>>>
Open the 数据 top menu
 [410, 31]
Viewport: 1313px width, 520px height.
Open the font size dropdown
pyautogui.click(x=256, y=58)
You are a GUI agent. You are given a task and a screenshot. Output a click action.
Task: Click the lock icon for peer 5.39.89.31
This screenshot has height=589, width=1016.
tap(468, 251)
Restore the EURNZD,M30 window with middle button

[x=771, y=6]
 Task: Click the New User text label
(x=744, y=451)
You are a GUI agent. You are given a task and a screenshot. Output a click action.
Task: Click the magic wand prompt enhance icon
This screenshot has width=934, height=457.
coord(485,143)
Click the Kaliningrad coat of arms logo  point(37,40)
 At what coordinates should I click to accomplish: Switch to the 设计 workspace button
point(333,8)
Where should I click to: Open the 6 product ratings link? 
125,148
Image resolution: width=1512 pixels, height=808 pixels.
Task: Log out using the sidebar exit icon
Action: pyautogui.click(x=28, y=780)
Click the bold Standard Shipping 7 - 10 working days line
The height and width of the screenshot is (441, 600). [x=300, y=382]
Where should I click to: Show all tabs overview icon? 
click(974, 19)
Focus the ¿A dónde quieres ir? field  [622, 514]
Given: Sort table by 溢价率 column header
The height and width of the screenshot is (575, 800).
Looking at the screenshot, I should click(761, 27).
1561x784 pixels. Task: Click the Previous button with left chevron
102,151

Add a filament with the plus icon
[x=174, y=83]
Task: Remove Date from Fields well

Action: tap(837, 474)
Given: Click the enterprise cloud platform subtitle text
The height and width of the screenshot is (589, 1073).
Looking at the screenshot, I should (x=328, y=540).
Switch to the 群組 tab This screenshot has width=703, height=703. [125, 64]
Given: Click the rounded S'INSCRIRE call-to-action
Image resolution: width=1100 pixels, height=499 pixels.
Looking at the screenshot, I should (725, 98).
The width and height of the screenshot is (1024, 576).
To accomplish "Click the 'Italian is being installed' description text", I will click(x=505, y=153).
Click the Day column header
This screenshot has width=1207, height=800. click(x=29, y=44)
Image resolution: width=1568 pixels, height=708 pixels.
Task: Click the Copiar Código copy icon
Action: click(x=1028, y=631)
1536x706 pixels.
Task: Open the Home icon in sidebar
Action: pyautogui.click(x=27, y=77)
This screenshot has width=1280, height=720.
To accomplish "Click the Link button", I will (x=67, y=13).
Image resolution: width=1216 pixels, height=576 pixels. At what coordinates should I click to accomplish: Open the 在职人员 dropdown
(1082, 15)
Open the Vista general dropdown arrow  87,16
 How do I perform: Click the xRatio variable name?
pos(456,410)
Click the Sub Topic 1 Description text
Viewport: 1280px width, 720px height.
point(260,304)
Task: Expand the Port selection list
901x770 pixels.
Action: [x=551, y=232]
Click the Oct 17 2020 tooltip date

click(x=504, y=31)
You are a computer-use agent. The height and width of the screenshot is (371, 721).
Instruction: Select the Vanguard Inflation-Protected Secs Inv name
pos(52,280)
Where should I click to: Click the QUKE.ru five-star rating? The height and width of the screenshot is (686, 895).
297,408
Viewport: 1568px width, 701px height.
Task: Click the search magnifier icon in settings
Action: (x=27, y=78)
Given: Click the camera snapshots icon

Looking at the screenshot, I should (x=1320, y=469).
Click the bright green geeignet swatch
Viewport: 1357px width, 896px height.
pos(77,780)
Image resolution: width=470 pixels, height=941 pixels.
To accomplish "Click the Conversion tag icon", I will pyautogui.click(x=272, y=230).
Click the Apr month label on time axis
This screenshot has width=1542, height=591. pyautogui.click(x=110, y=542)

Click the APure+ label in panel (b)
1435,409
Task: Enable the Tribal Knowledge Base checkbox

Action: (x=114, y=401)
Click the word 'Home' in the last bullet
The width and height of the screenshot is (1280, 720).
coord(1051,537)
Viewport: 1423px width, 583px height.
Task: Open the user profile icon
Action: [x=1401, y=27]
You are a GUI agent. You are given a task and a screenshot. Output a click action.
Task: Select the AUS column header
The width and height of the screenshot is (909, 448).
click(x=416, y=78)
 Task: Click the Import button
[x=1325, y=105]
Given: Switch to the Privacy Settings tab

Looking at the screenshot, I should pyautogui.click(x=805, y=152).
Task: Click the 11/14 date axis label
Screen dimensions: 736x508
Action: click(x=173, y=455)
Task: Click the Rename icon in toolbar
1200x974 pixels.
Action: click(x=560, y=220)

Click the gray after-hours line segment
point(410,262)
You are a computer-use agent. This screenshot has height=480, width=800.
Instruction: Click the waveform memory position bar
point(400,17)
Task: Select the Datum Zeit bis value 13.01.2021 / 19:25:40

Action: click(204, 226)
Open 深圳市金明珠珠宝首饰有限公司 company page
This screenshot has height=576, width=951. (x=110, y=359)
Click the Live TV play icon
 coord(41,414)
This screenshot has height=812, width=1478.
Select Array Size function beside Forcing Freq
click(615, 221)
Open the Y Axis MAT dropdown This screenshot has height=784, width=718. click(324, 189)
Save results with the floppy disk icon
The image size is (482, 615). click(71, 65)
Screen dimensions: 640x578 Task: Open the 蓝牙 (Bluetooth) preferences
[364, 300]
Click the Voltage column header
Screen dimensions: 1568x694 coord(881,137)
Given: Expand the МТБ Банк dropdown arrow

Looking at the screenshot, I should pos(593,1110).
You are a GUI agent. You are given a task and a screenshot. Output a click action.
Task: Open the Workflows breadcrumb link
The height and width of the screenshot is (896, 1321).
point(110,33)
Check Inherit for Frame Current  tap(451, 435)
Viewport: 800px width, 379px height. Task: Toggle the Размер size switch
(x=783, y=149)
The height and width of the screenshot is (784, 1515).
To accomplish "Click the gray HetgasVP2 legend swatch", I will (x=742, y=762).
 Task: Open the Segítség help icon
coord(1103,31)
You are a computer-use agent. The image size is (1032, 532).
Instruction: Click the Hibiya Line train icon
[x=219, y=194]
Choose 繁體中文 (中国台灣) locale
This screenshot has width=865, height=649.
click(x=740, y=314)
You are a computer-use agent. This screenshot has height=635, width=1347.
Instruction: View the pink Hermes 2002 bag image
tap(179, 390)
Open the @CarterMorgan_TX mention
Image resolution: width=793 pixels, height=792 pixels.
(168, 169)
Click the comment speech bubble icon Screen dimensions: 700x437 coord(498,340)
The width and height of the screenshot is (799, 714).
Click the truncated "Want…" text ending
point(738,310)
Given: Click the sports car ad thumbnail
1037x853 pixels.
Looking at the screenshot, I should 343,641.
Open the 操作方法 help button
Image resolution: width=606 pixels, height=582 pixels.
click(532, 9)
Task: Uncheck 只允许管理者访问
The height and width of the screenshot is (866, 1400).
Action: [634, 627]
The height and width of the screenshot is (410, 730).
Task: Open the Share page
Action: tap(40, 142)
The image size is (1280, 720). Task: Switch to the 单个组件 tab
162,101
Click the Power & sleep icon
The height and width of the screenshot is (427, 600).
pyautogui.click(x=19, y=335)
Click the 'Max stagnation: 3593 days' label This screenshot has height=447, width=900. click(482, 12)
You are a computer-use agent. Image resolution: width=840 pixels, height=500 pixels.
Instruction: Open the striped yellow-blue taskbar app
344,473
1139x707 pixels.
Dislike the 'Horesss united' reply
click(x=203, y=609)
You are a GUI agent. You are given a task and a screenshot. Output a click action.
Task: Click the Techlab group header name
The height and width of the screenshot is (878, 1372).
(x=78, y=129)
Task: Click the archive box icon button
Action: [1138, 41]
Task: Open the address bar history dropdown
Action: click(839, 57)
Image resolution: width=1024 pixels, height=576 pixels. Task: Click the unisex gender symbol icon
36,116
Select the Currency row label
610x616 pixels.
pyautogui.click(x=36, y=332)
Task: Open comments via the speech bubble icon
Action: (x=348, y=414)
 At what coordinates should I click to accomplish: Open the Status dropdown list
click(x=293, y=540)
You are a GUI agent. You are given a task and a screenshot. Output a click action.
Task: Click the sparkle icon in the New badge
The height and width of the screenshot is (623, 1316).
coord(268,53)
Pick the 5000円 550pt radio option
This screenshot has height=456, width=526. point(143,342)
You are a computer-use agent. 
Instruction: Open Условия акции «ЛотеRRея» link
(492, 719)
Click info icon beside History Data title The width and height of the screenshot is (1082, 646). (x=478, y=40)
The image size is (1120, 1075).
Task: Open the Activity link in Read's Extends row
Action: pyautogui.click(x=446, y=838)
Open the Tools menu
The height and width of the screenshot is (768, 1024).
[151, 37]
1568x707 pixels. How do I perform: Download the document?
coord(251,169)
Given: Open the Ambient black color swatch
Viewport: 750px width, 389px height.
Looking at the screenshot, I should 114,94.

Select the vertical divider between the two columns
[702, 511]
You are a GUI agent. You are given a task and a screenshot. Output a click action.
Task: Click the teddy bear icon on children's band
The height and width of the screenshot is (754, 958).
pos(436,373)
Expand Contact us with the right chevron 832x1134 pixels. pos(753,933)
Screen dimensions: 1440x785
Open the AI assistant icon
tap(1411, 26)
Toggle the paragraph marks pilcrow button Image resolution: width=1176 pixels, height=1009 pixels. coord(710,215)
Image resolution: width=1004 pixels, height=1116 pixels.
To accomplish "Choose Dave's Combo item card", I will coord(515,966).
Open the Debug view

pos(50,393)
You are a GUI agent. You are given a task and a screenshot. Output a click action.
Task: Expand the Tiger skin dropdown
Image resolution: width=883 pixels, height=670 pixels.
<<<
(Task prompt) Reply with nothing except the number of lines in the listing above that include "computer".

(Task result) 6